Source:
-- Begin --

What Happens Under the Hood

python -m venv .venv creates a directory with:

.venv/
    bin/            # (Scripts/ on Windows)
        python      # symlink to system Python
        pip
        activate
    lib/
        python3.12/
            site-packages/   # isolated package directory
    pyvenv.cfg      # config pointing to base Python

When activated, the shell prepends .venv/bin/ to PATH. That’s it — no magic. python and pip now resolve to the venv copies, and site-packages is isolated.

Always add .venv/ to .gitignore. Never commit the virtual environment.

# .gitignore
.venv/

pip — Package Management

pip installs packages from PyPI (Python Package Index) — the central repository with 500k+ packages.

Common Commands

# Install a package
pip install requests

# Install a specific version
pip install requests==2.31.0

# Install with version constraints
pip install "requests>=2.28,<3.0"

# Upgrade a package
pip install --upgrade requests

# Uninstall
pip uninstall requests

# Show installed packages
pip list

# Show details about a package
pip show requests

requirements.txt

The traditional way to pin dependencies:

# Generate from current environment
pip freeze > requirements.txt

# Install from file
pip install -r requirements.txt

A requirements.txt looks like:

requests==2.31.0
sqlalchemy==2.0.23
pydantic==2.5.3

Tip: pip freeze dumps everything, including transitive dependencies. For cleaner dependency management, manually maintain a requirements.in with direct dependencies and use pip-compile (from pip-tools) to generate the full requirements.txt.

Editable Installs

For developing a package locally:

# Install your project in editable mode
pip install -e .

# With optional dev dependencies
pip install -e ".[dev]"

This creates a symlink so changes to your source code are reflected immediately — no reinstall needed.

Modern Tooling — pyproject.toml

pyproject.toml is the modern standard for Python project configuration (PEP 621). It replaces setup.py, setup.cfg, and requirements.txt.

-- End --

Work to complete:
**1.** Translate this sentence from the Python packaging text into Spanish: "This creates a symlink so changes to your source code are reflected immediately — no reinstall needed."
**2.** Pick up the Python packaging text after its final sentence, on what pyproject.toml replaces, and keep writing in the same style.

Record set:
-- Begin --

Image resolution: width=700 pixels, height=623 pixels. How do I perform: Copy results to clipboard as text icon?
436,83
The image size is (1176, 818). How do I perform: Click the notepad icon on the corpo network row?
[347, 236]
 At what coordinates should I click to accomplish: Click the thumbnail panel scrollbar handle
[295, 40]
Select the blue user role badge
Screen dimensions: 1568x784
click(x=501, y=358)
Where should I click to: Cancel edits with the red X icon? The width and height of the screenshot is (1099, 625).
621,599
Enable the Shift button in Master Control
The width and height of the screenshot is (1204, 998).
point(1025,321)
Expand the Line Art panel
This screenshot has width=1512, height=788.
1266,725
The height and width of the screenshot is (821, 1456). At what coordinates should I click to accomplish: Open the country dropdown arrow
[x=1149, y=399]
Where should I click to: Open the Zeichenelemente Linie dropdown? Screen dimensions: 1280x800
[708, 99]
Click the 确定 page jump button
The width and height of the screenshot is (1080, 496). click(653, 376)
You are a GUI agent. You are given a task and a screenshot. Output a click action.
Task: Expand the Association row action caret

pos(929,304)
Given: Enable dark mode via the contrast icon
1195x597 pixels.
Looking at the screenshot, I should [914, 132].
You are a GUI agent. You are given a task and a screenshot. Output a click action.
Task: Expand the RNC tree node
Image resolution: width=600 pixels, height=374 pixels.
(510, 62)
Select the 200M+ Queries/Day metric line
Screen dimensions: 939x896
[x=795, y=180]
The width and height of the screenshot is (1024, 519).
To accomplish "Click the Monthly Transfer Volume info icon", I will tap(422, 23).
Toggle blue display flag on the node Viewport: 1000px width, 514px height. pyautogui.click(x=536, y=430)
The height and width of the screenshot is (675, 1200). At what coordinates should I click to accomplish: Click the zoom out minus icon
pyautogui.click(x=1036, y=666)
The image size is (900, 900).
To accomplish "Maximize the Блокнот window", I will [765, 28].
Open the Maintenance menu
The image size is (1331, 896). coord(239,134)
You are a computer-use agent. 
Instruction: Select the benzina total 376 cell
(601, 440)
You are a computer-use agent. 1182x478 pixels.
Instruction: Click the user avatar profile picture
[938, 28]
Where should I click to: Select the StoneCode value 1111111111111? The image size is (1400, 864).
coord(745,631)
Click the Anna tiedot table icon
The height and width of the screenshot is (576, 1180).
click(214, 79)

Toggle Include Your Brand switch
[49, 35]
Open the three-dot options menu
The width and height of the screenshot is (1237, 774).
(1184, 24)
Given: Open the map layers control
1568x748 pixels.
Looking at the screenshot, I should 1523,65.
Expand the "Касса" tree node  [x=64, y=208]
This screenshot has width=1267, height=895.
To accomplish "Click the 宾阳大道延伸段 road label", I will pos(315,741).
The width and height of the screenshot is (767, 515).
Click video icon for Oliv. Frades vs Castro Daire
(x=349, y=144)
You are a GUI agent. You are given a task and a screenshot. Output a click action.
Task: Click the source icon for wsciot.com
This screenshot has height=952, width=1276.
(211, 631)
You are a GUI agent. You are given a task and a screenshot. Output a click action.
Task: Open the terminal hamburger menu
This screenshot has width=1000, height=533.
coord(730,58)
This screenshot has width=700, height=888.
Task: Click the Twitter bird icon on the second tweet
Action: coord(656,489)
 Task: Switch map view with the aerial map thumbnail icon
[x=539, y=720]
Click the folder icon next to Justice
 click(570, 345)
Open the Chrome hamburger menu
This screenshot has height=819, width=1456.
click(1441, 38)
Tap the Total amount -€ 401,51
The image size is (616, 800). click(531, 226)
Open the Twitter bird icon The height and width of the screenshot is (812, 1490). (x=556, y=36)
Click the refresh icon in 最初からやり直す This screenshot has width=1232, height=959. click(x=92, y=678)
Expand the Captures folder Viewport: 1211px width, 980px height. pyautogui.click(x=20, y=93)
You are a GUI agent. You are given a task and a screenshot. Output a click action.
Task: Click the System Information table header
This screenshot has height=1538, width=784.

-- End --

Answers:
**1.** Esto crea un enlace simbólico para que los cambios en tu código fuente se reflejen de inmediato, sin necesidad de reinstalar.

**2.**
[build-system]
requires = ["hatchling"]
build-backend = "hatchling.build"

[project]
name = "myapp"
version = "1.0.0"
description = "My application"
requires-python = ">=3.11"
dependencies = [
    "requests>=2.28",
    "sqlalchemy>=2.0",
    "pydantic>=2.0",
]

[project.optional-dependencies]
dev = [
    "pytest>=7.0",
    "ruff>=0.1.0",
    "mypy>=1.7",
]

[project.scripts]
myapp = "myapp.main:cli"

[tool.pytest.ini_options]
testpaths = ["tests"]

[tool.ruff]
line-length = 100

Alternative Build/Dependency Tools

Tool What It Does
uv Fast pip/venv replacement written in Rust. Drop-in compatible. Use uv pip install, uv venv. Dramatically faster.
poetry Dependency resolver + venv manager + build tool. Uses pyproject.toml with its own [tool.poetry] section. Generates poetry.lock.
pdm Similar to poetry but uses PEP 621 standard metadata. Supports PEP 582 (local __pypackages__).
hatch Build backend + environment manager. Lightweight, standards-compliant.

If you’re starting a new project in 2026, uv is the pragmatic choice for speed. poetry has the largest ecosystem. All of them use pyproject.toml.

Common Patterns and Gotchas

Circular Imports

Circular imports happen when module A imports module B and module B imports module A.

# models.py
from services import validate  # imports services -> services imports models -> crash

class User:
    def save(self):
        validate(self)

# services.py
from models import User  # circular!

def validate(user: User):
    ...

Fixes:

# Fix 1: Import inside the function (defer the import)
# models.py
class User:
    def save(self):
        from services import validate  # import when needed, not at module load
        validate(self)

# Fix 2: Restructure — move shared types to a third module
# types.py (no imports from models or services)
# models.py imports from types
# services.py imports from types

# Fix 3: Use TYPE_CHECKING for type hints only
from __future__ import annotations
from typing import TYPE_CHECKING

if TYPE_CHECKING:
    from models import User  # only imported during type checking, not at runtime

def validate(user: "User"):
    ...

Lazy Imports

Defer expensive imports to speed up module load time:

# Instead of this (slow startup):
import pandas as pd  # 200ms+ import time

def process(data):
    return pd.DataFrame(data)

# Do this (fast startup, pay cost only when called):
def process(data):
    import pandas as pd
    return pd.DataFrame(data)

Large frameworks like Django and TensorFlow use lazy imports extensively.

Conditional Imports

Handle optional dependencies or platform differences:

# Optional dependency
try:
    import ujson as json  # faster JSON library
except ImportError:
    import json           # fall back to stdlib

# Platform-specific
import sys
if sys.platform == "win32":
    from .windows import get_home_dir
else:
    from .posix import get_home_dir

The __all__ Variable

Controls what from module import * exports:

# mymodule.py
__all__ = ["public_func", "PublicClass"]

def public_func():
    ...

def _private_helper():
    ...

class PublicClass:
    ...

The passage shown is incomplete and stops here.